- _Trecho selecionado_:
* * *
O estudo social (ID 33606422), elaborado em 20.07.2018, revela que a parte autora reside
atualmente com, seu esposo (João Nogueira da Silva) e seu filho (Izael José de Azevedo Junior).
O estudo social (ID 33606361), elaborado em 02.10.2017, revela que a família reside em casa
própria, financiada pela CDHU, de alvenaria, composta por 6 cômodos pequenos; uma cozinha,
uma sala, três quartos e um banheiro. A mobília é simples e básica. A residência possui telefone
fixo (linha econômica), o marido, Sr. João, possui um veículo Gol, ano 99.
Quanto à renda familiar, consta que o marido da parte autora recebe aposentadoria no valor de
um salário mínimo.
As despesas são referente a Alimentação R$ 600,00; Linha telefônica R$ 32,00 e Financiamento
da casa R$ 110,00. Constam gastos com o veículo, medicamentos e contribuição ao INSS. Não
informaram valores.
Embora não tenham sido elencados todosos valores referente aos gastos da família, nota-se que
o grupo vive em imóvel próprio que oferece abrigo e conforto, não havendo indícios de
miserabilidade.
Tem-se ainda que a autora possui quatro filhos ( Paulo, Ana, Izael, e Cristiano) com vida
independente, que em caso de urgência podem e devem socorrê-la.
Depreende-se da leitura do estudo social que não há indícios de que as necessidades básicas da
parte autora não estejam sendo supridas e, nesse sentido, ressalto que o benefício assistencial
não se destina a complementar o orçamento doméstico, mas sim prover aqueles que se
encontram em efetivo estado de necessidade.
Acresça-se, por fim, que não há no conjunto probatório acostado aos autos elementos aptos de
ilidir as conclusões contidas no laudo pericial.
* * *
- _Atividades_:
(a) Quais são os nomes dos filhos da autora citados no trecho sobre o estudo social?
(b) Cite o trecho sobre o estudo social entre "Tem-se ainda que" e "estado de necessidade.", inclusive.
Os registros a seguir constituem um material à parte, independente do trecho.

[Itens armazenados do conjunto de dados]
* * *
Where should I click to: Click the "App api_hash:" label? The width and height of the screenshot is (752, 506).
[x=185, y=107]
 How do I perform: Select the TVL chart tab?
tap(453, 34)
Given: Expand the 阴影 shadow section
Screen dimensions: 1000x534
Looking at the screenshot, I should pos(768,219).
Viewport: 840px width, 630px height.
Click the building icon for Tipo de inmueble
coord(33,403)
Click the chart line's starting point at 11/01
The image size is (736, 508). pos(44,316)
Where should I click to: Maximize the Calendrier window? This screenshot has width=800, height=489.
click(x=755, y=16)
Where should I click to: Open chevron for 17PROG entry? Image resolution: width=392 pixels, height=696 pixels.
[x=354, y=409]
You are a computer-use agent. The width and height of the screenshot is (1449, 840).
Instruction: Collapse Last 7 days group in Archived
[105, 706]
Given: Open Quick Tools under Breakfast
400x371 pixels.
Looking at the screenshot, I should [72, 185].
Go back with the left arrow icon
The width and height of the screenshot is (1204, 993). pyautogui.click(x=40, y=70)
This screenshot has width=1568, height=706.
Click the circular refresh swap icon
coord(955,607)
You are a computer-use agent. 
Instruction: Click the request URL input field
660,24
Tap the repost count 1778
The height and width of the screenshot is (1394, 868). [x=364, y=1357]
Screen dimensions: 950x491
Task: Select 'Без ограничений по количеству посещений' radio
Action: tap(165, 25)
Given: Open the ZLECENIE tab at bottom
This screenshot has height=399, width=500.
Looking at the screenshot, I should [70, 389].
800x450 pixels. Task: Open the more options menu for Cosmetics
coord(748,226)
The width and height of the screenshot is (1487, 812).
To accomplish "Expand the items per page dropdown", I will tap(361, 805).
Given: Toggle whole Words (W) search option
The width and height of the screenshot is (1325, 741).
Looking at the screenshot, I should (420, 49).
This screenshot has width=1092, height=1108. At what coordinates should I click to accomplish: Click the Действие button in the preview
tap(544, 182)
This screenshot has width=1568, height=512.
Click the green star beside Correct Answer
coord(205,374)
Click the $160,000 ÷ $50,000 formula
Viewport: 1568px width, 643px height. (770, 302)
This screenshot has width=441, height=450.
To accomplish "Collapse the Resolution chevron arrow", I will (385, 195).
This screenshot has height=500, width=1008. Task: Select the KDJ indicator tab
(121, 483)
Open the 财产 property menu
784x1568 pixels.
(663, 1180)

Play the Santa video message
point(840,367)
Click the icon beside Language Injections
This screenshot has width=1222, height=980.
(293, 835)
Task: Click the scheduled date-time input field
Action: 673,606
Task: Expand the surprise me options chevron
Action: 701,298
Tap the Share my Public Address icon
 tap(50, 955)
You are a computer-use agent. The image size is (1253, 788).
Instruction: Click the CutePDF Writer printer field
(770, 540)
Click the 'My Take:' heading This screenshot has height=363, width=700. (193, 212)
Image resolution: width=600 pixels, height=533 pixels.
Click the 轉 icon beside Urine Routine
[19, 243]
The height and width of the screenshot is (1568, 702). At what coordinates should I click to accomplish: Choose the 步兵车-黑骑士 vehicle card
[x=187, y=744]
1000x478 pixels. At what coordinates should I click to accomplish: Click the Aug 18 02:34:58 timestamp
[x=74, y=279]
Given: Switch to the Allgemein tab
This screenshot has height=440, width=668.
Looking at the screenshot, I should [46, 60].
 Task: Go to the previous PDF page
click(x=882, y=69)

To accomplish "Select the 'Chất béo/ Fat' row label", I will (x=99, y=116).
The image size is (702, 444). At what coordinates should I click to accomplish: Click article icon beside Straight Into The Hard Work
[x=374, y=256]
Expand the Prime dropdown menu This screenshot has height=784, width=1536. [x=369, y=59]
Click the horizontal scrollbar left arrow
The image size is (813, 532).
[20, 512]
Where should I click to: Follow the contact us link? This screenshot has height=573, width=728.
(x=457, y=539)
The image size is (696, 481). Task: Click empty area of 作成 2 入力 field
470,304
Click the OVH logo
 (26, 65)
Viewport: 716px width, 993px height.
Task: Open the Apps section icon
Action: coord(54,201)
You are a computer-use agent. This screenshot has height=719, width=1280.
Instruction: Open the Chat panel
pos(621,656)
* * *
- _Respostas dos exercícios_:
(a) Paulo, Ana, Izael e Cristiano.

(b)
Tem-se ainda que a autora possui quatro filhos ( Paulo, Ana, Izael, e Cristiano) com vida
independente, que em caso de urgência podem e devem socorrê-la.
Depreende-se da leitura do estudo social que não há indícios de que as necessidades básicas da
parte autora não estejam sendo supridas e, nesse sentido, ressalto que o benefício assistencial
não se destina a complementar o orçamento doméstico, mas sim prover aqueles que se
encontram em efetivo estado de necessidade.